At step 528 the calibration pattern capture unit 315 counts "clock
late" samples, i.e., rising data transitions that occur before the
sampling clock edge and are sampled as data high.
[0086] At step 530 a falling data transition signal is applied by
the calibration pattern generation unit 310 to the data wires of
the on-chip interconnect. At step 532 the calibration pattern
capture unit 315 counts "clock late" samples. At step 535, the
calibration control unit 320 receives the counts of "clock late"
samples from the calibration pattern capture unit 315 and computes
a total count (sum) of the "clock late" samples by summing the
counts generated at steps 528 and 532. At step 537, the calibration
control unit 320 determines if the sum is greater than the number
of data wires, N.sub.wires. If, at step 537 the calibration control
unit 320 determines that the sum is greater than the number of data
wires, then at step 538 the clock is late and the configurable
delay circuit 100 that is in series with the clock wire being
calibrated is configured by the calibration control unit 320 to
reduce the delay. If, at step 537 the calibration control unit 320
determines that the sum is greater than the number of data wires,
then at step 540 the clock is early and the configurable delay
circuit 100 that is in series with the clock wire being calibrated
is configured by the calibration control unit 320 to induce the
delay.

Target position records:
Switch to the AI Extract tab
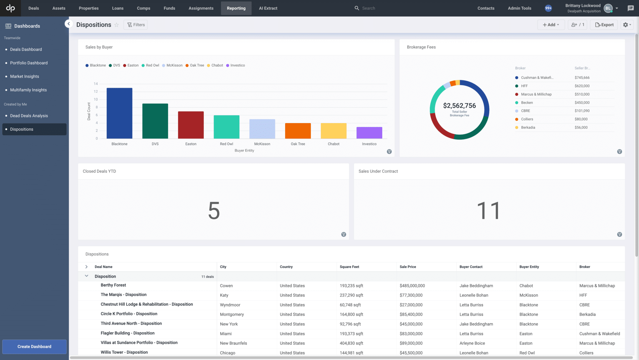 268,8
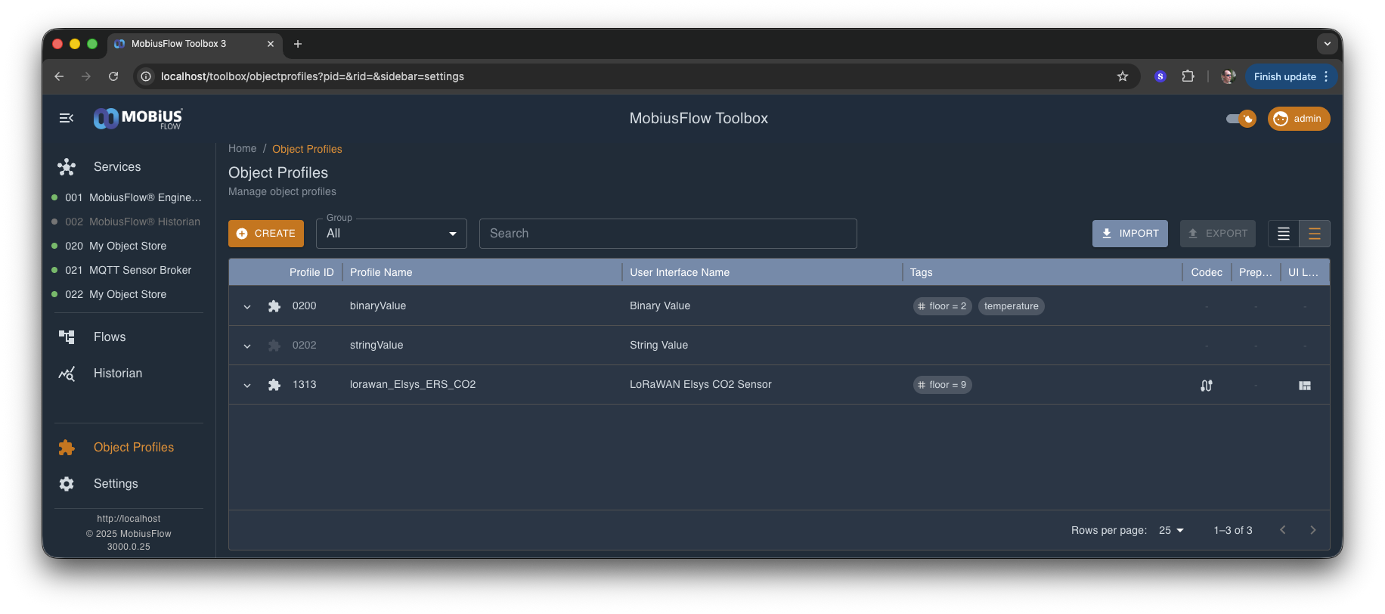This screenshot has height=614, width=1385.
Task: Click the UI layout icon in row 1313
Action: pos(1304,386)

→ WHAT IS NEEDED
Carry on the text about clock wire calibration, beginning right after its final sentence.

→ RESULT OF THIS EXERCISE
[0087] At step 542 the calibration control unit 320 determines if
the both edges of the clock have been adjusted so that the
calibration is complete, and, if not, at step 544 the calibration
control unit 320 configures the clock switch unit 305 to calibrate
the opposite clock edge and return to step 520.
[0088] Otherwise, at step 545, the calibration control unit 320
configures the clock generation unit 325 to revert back to the
original clock switch position. In other words, during calibration
the clock signal is in-phase with the data signals so that the data
signals may be measured relative to the clock signal. When step 545
is reached, the clock signal edge is centered within the
distribution of the delay variations. For normal operation, the
clock signal should be out of phase with the data signals, so that
the clock edge is centered within an eye of data signal transitions
to best sample the data signals. Therefore, at step 545, the clock
generation unit 325 is configured to adjust the clock signal to be
out of phase by 90 degrees relative to the data signal
transitions.
[0089] FIG. 6 is a flowchart illustrating a technique for
calibrating data wires of the on-chip interconnect to perform step
510 of FIG. 5A, according to one embodiment of the present
disclosure. Although the method steps are described in conjunction
with the timing calibration system 300 of FIG. 3A, the clock
generation unit 325 of FIG. 4A, the calibration pattern generation
unit 310 of FIG. 4C, and the calibration pattern capture unit 315
of FIG. 4D, persons of ordinary skill in the art will understand
that any system configured to perform the method steps, in any
order, is within the scope of the disclosure.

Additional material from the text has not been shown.